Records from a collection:
┏━━

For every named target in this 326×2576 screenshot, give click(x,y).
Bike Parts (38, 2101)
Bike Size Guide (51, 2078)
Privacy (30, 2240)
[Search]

┗━━

What you need to do:
This exercise requires that all of the entries be repeated exactly.

Your response:
For every named target in this 326×2576 screenshot, give click(x,y).
Bike Parts (38, 2101)
Bike Size Guide (51, 2078)
Privacy (30, 2240)
[Search]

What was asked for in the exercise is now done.